[begin Data rows]

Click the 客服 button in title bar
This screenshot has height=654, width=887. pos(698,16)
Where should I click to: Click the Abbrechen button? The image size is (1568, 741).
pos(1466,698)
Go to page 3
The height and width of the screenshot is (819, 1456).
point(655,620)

[end Data rows]

▶ **Aim**
Copy the material above word for word, keeping every line, number and character unchanged.

▶ **Solution for this task**
Click the 客服 button in title bar
This screenshot has height=654, width=887. pos(698,16)
Where should I click to: Click the Abbrechen button? The image size is (1568, 741).
pos(1466,698)
Go to page 3
The height and width of the screenshot is (819, 1456).
point(655,620)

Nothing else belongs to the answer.